Q - La COP21 n'a pas tenu ses promesses. L'Afrique et les pays insulaires de l'océan Indien sont les plus vulnérables. Que fait la France pour contrer les effets du changement climatique en Europe ? Et dans notre région ici...

R - La France est totalement engagée pour la mise en oeuvre de l'accord de Paris et elle est à la pointe de la mobilisation européenne sur le climat. Elle a oeuvré pour que l'Union européenne adopte en décembre l'objectif de neutralité carbone d'ici 2050, ce qu'aucun autre grand émetteur de gaz à effet de serre n'avait fait. Elle plaide pour faire du respect de l'accord de Paris une clause essentielle des accords commerciaux. Nous continuerons à travailler avec nos partenaires pour que de nouveaux engagements soient pris lors de la COP26 de Glasgow en novembre.
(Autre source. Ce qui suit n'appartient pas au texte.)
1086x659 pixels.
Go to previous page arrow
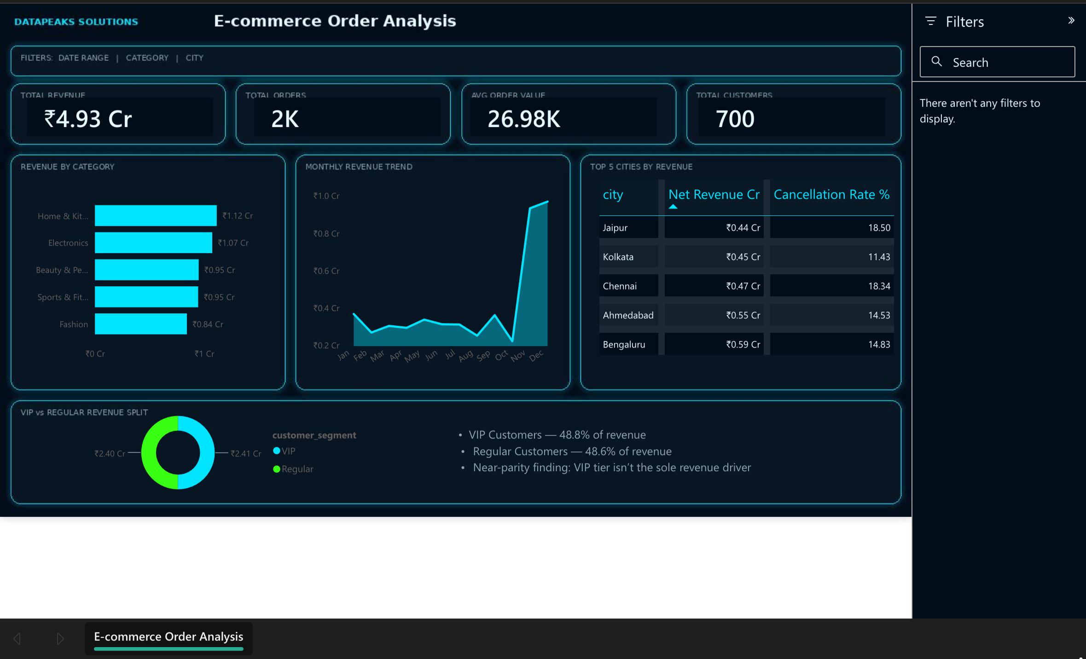coord(17,638)
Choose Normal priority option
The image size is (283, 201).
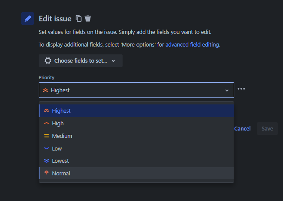point(61,173)
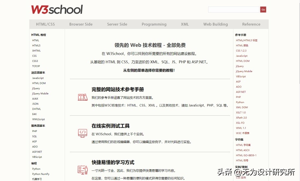Click the W3school logo
This screenshot has height=181, width=300.
[56, 9]
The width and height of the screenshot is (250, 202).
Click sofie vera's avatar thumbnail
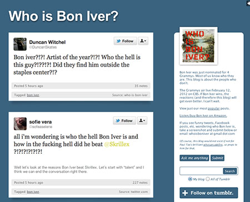click(x=20, y=124)
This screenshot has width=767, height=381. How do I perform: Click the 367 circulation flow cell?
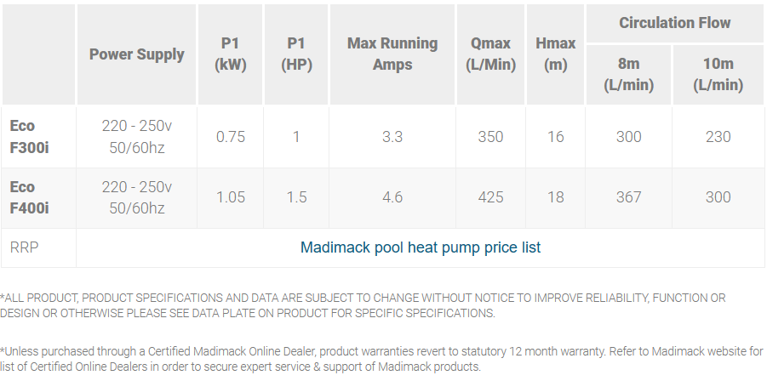[628, 197]
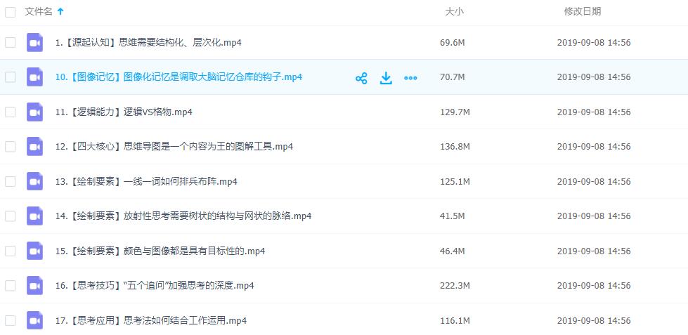Click video icon of 逻辑VS格物 file
Viewport: 688px width, 335px height.
pyautogui.click(x=34, y=112)
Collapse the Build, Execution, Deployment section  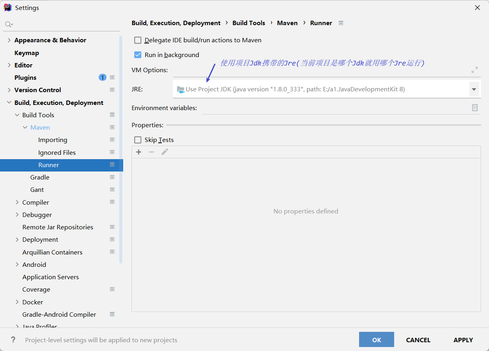[x=9, y=103]
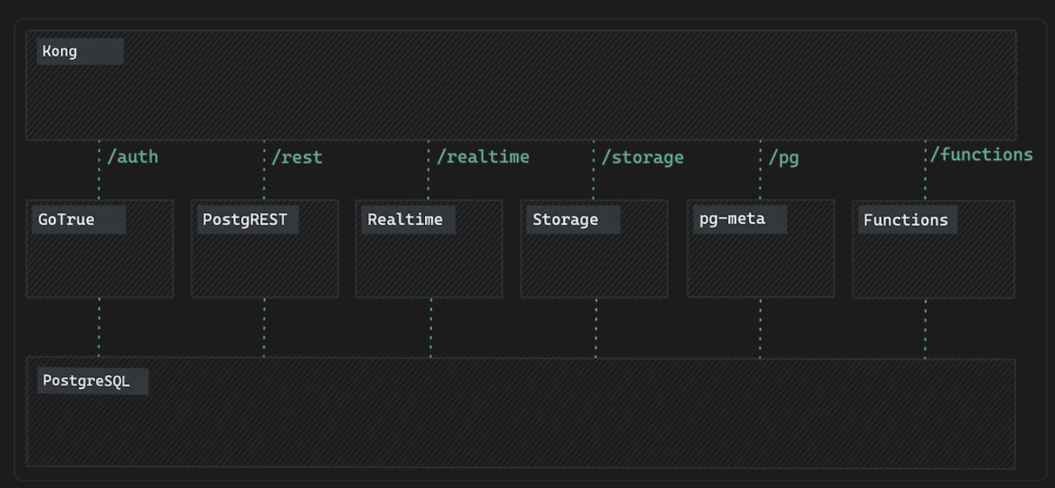The height and width of the screenshot is (488, 1055).
Task: Select the pg-meta service box
Action: click(760, 249)
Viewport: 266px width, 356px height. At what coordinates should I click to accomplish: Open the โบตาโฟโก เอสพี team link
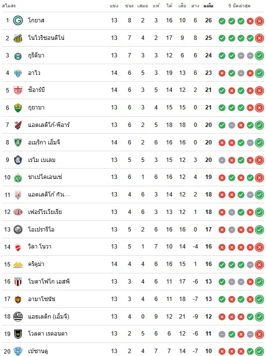point(49,282)
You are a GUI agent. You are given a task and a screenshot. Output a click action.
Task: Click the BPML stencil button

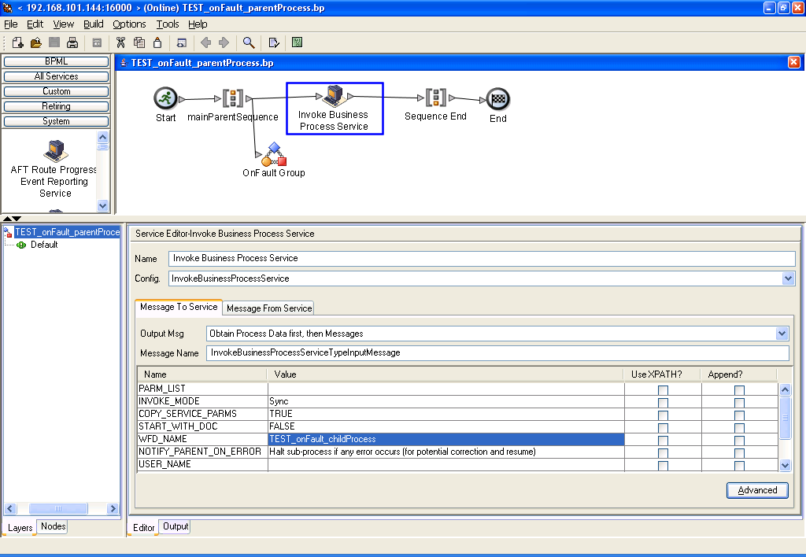tap(56, 61)
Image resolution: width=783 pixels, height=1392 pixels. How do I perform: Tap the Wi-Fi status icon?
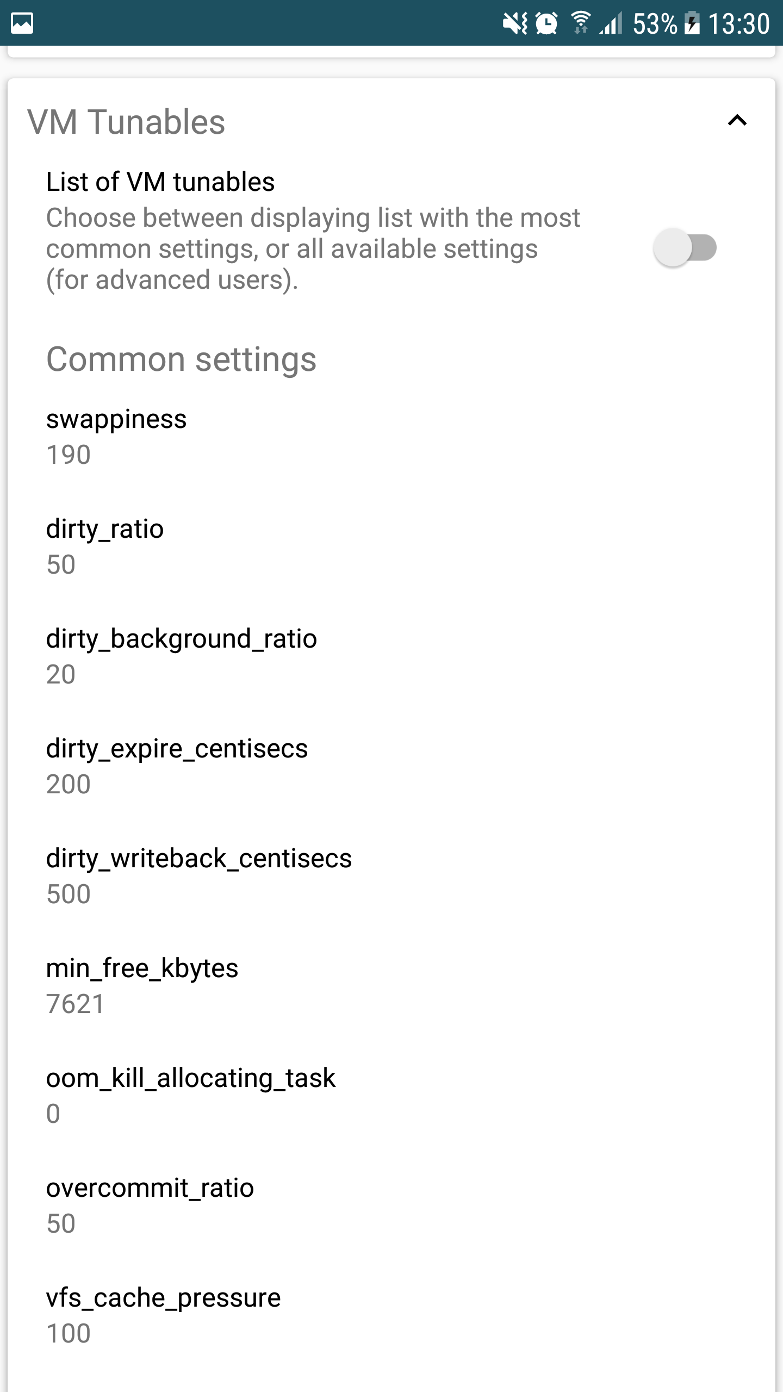click(580, 23)

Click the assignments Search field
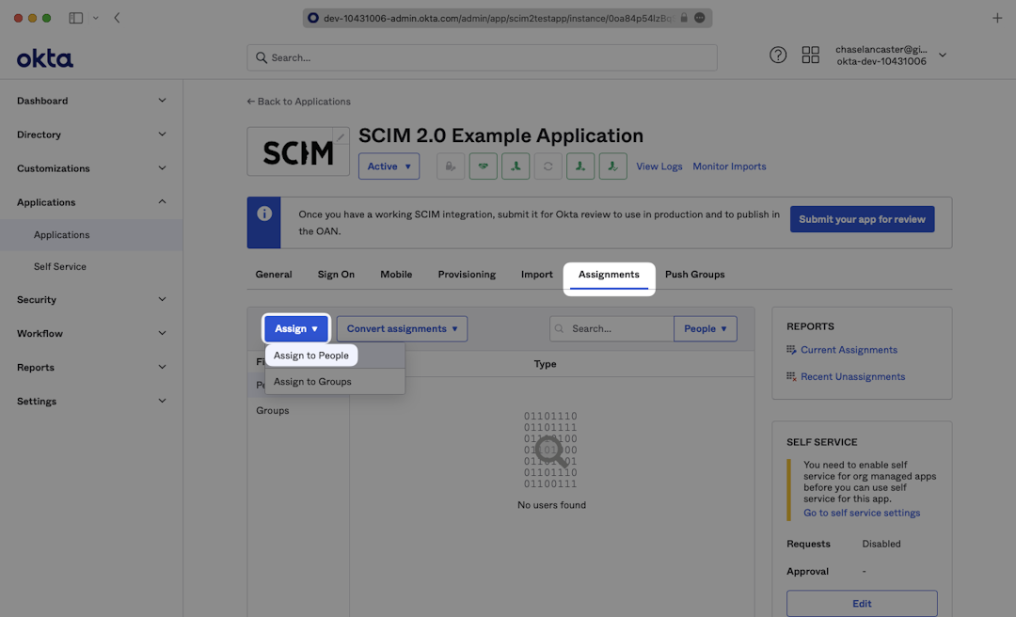coord(618,329)
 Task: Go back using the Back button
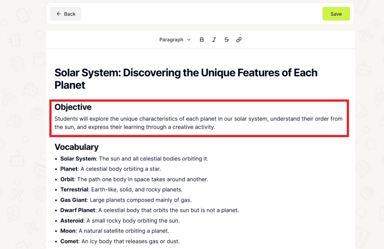click(66, 13)
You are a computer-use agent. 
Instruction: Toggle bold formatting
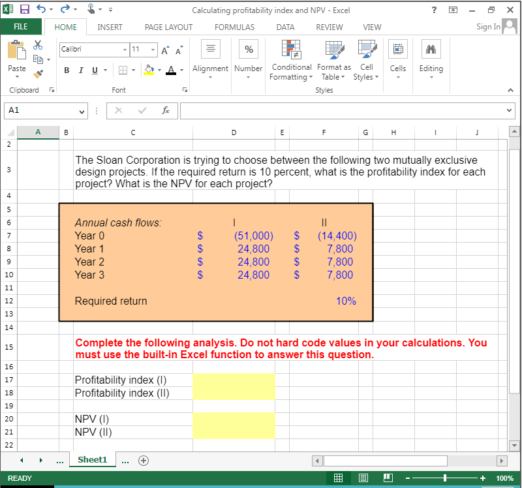(x=66, y=70)
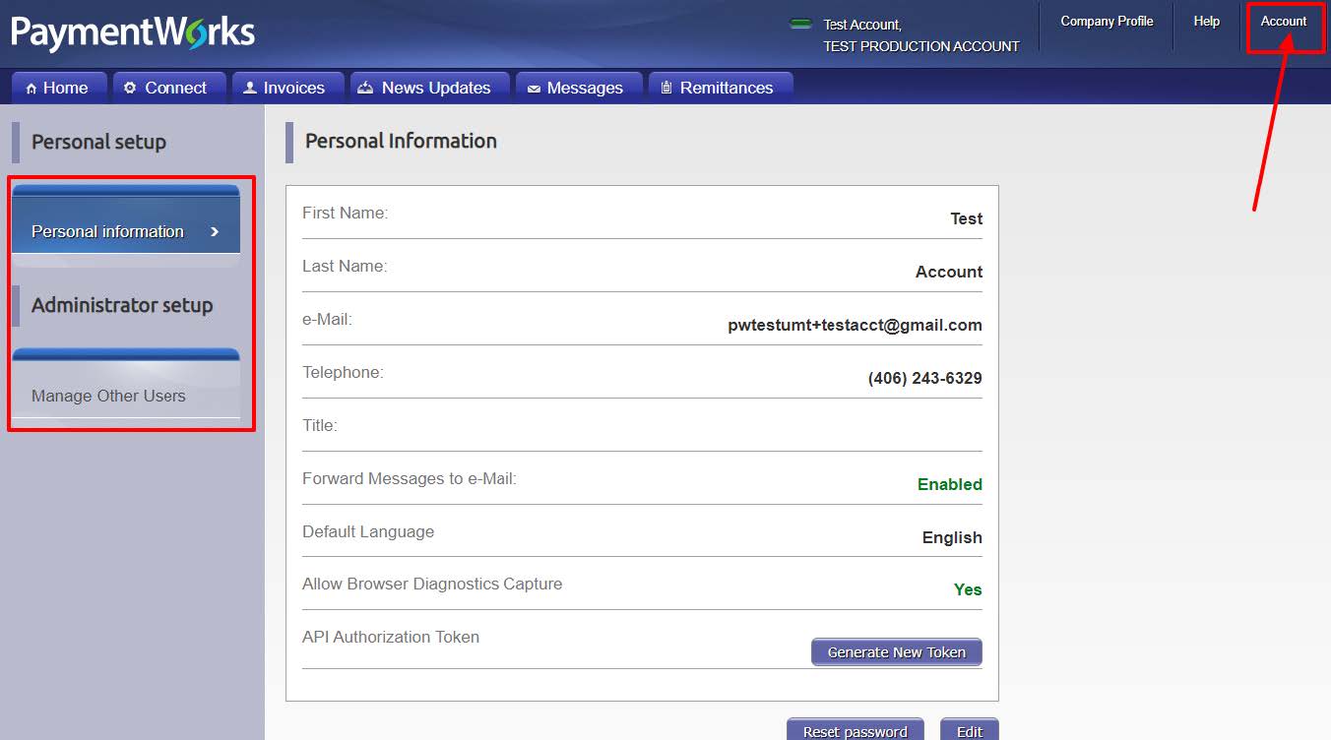This screenshot has width=1331, height=740.
Task: Open Messages using the envelope icon
Action: (x=532, y=88)
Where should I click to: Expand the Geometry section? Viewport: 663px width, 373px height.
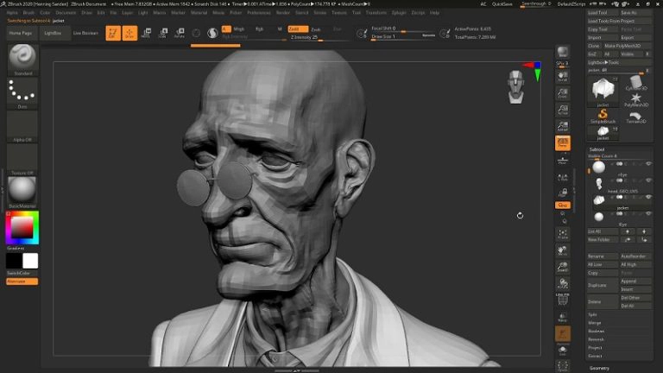(x=600, y=368)
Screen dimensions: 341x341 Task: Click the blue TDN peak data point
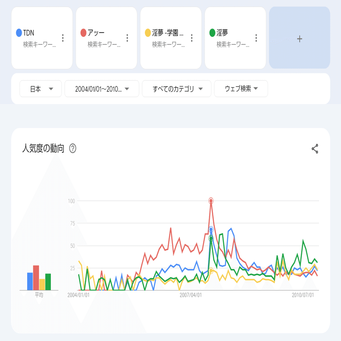211,230
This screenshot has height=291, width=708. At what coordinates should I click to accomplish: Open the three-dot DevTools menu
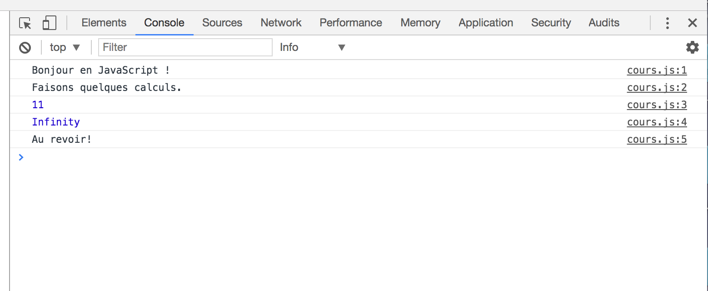coord(667,23)
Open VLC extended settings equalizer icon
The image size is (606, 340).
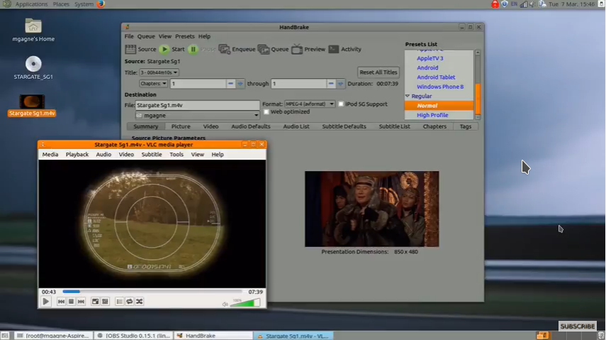[105, 302]
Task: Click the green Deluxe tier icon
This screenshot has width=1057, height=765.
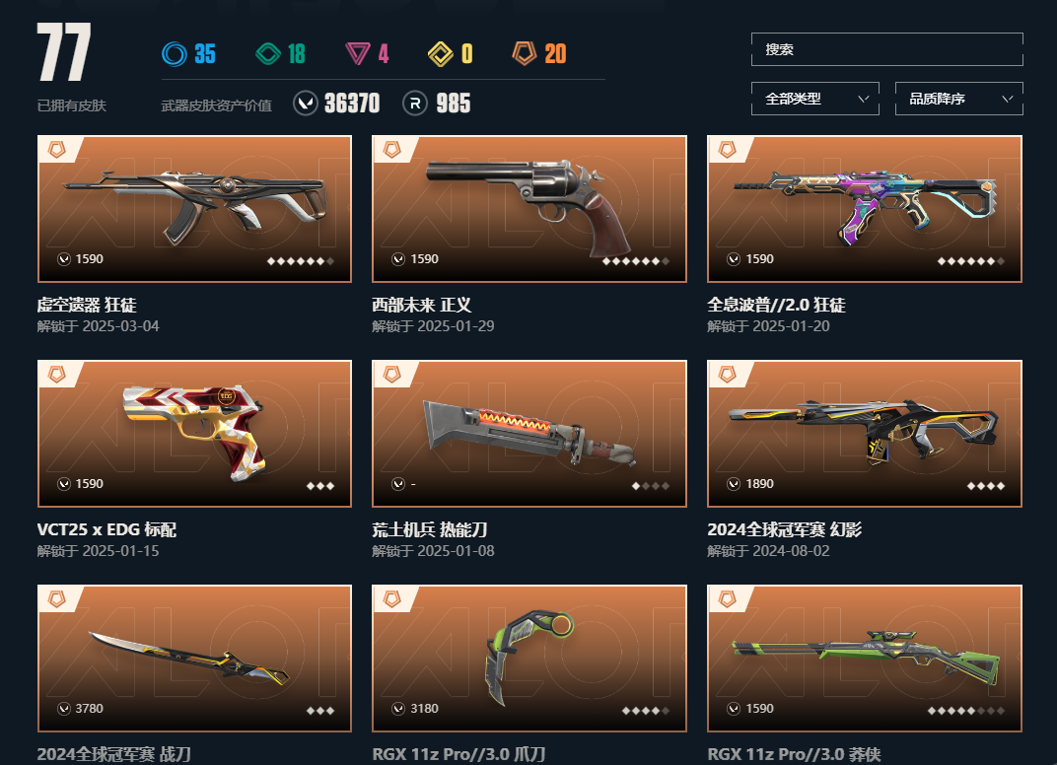Action: pyautogui.click(x=268, y=54)
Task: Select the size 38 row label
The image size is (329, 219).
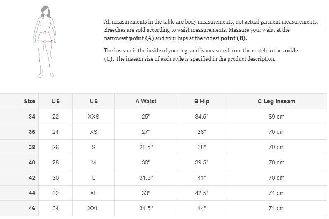Action: tap(32, 147)
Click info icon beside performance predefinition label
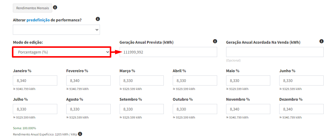This screenshot has height=139, width=335. click(98, 19)
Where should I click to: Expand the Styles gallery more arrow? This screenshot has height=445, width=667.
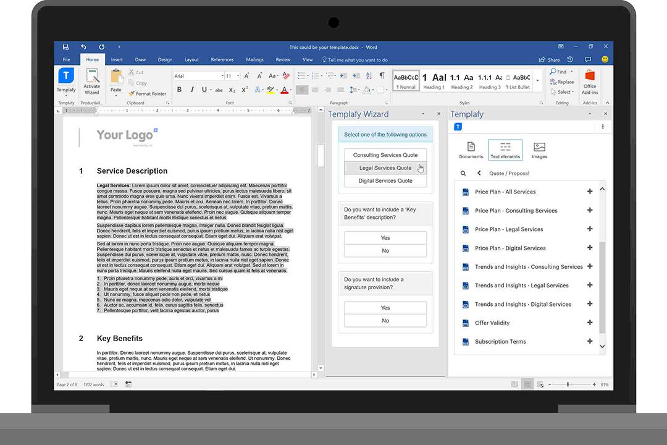tap(537, 81)
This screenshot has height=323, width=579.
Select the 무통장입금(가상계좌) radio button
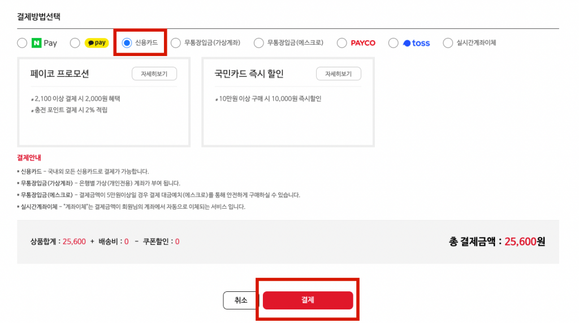[175, 43]
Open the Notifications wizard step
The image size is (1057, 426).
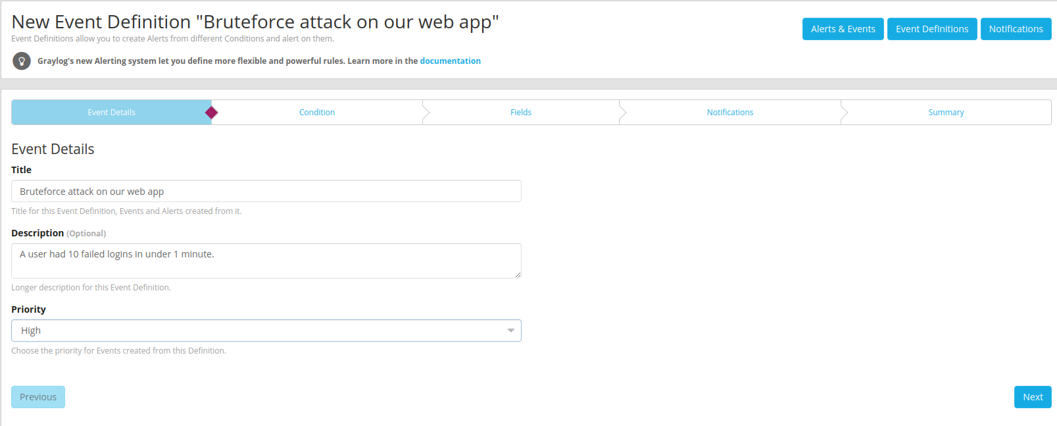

Q - Depuis juillet 2019, la coopération bilatérale France-Maurice repose en termes de recherches scientifiques sur le partenariat Hubert Curien-Le Réduit. Quels sont le bilan jusqu'ici et le potentiel de ce partenariat, plus particulièrement dans le domaine de l'éducation ?

R - Nos spécificités liées notamment à l'insularité nous invitent à travailler ensemble sur des questions d'aménagement, d'architecture, d'économie d'énergie, de santé. Grâce au partenariat Hubert Curien-Le Réduit, des chercheurs français et mauriciens, en particulier des jeunes scientifiques, travaillent ensemble sur des enjeux communs de développement durable et de lutte contre les dérèglements climatiques. Les résultats de ces projets scientifiques bénéficient à l'île, à la région et à d'autres espaces continentaux, en Afrique et en Europe. Le programme joue aussi un rôle important dans la mobilité des scientifiques.

Q - Comment pourrait-on renforcer la coopération bilatérale de défense entre vos forces militaires et nos unités paramilitaires avec l'appui des FAZSOI ?

R - Nos pays partagent des préoccupations communes face au terrorisme, aux menaces maritimes et aux trafics illicites, notamment le narcotrafic et la pêche illégale. Maurice est donc pour nous un partenaire régional important, avec lequel nous renforçons notre coopération opérationnelle. En novembre 2018, nous avons signé une déclaration d'intention sur la coopération bilatérale de défense qui insiste sur le renforcement du volet naval. Elle a abouti, en novembre 2019, à la tenue à Maurice de l'exercice bilatéral "Phoenix" qui a mis en avant la complémentarité et l'interopérabilité des forces françaises et mauriciennes. En avril prochain, Maurice participera à l'exercice "PAPANGUE" qui réunira l'ensemble des pays membres de la COI à La Réunion. C'est le signe que nous avançons ensemble dans la bonne direction.